* _What is required_:
List each line of the items below that contains the word "This".

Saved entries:
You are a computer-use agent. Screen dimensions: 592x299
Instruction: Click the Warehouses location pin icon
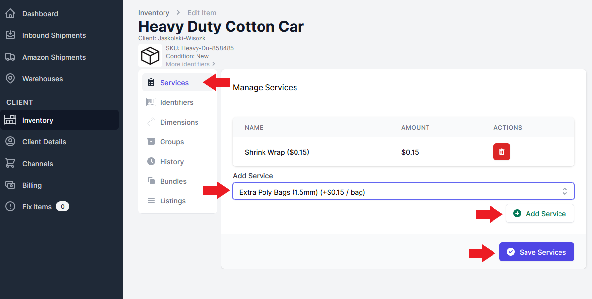point(10,79)
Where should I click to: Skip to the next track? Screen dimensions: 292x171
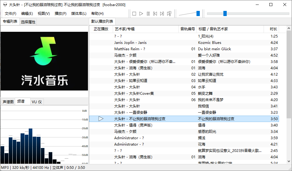[x=162, y=14]
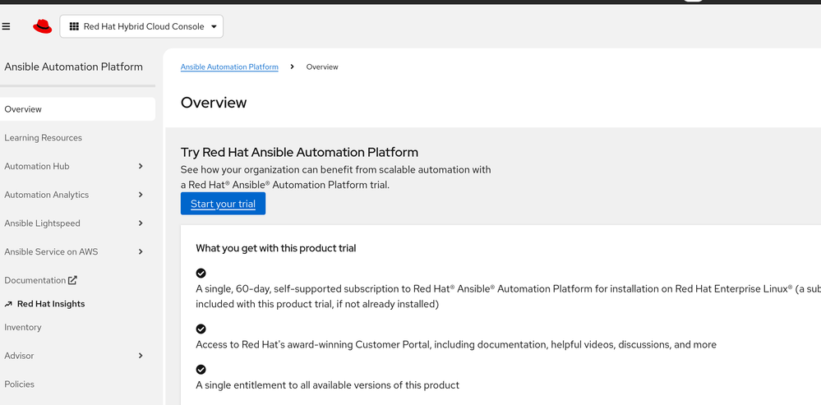
Task: Click the first checkmark icon in trial list
Action: 201,273
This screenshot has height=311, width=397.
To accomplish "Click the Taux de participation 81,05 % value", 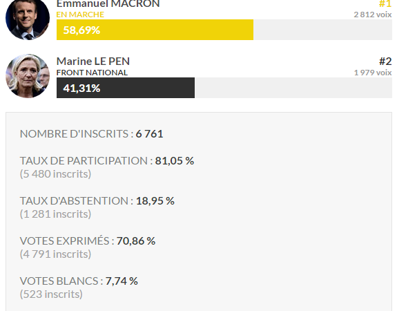I will [175, 161].
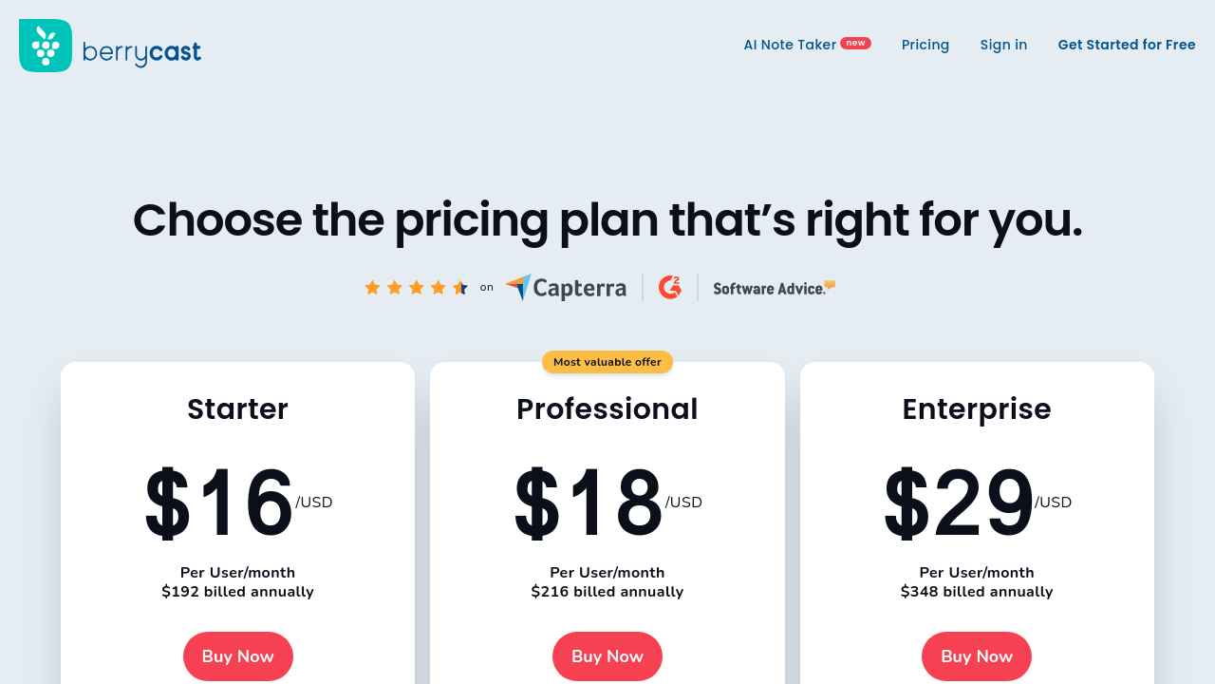
Task: Open the Sign in link
Action: (x=1003, y=45)
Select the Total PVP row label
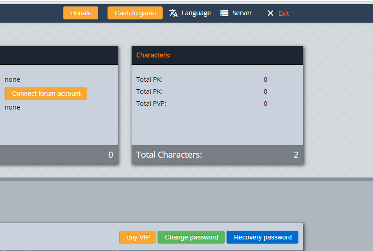 click(151, 104)
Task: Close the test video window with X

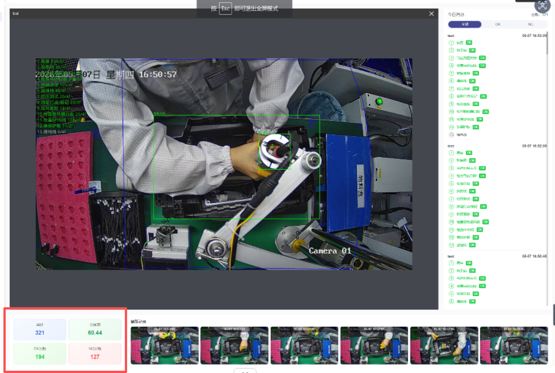Action: pos(431,14)
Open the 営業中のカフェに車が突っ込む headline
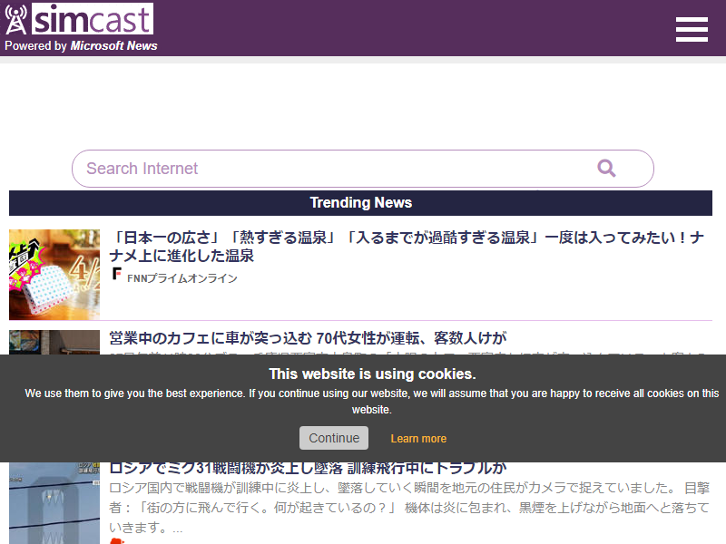Viewport: 726px width, 544px height. 308,338
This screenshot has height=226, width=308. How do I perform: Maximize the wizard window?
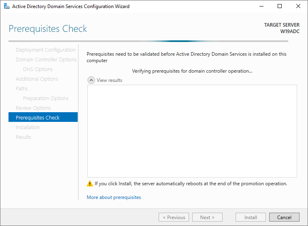(x=280, y=6)
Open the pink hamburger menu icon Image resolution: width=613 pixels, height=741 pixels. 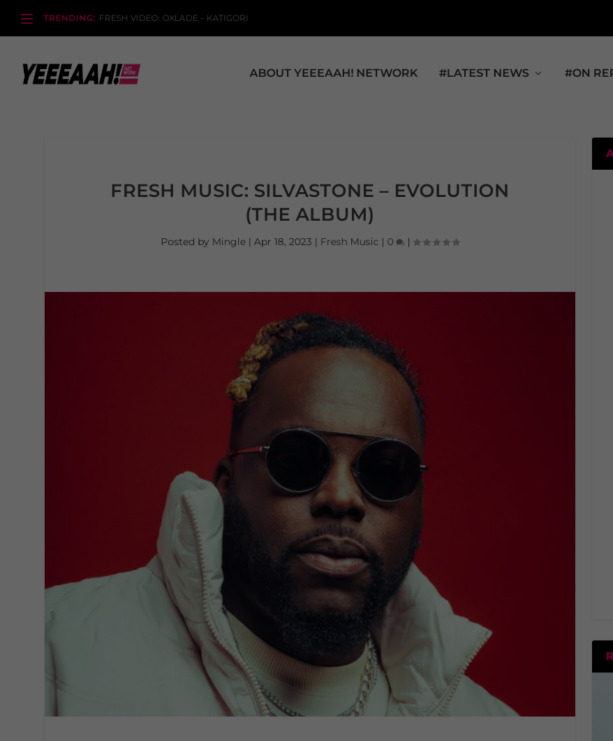(27, 18)
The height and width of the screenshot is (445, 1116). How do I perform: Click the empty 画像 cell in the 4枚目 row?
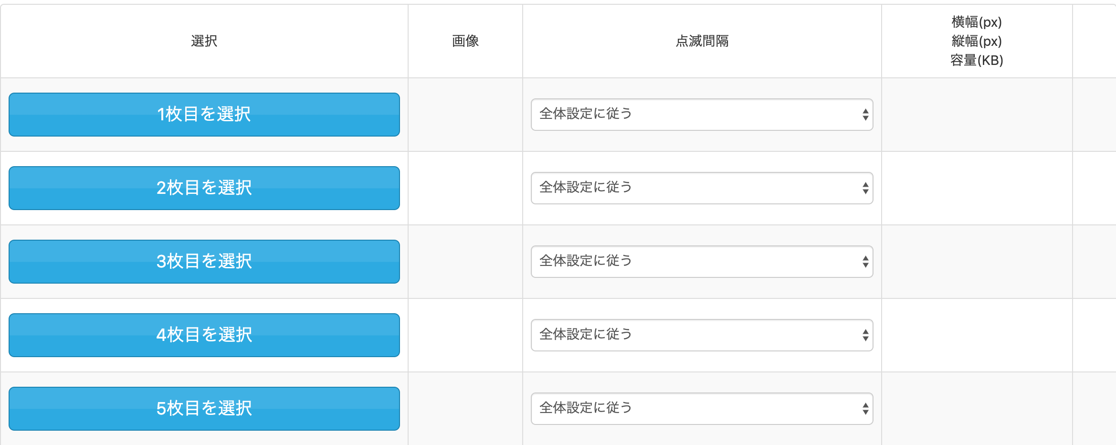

* _Written answer_:
This screenshot has height=311, width=397.
This screenshot has height=226, width=308. How do I perform: Maximize the wizard window?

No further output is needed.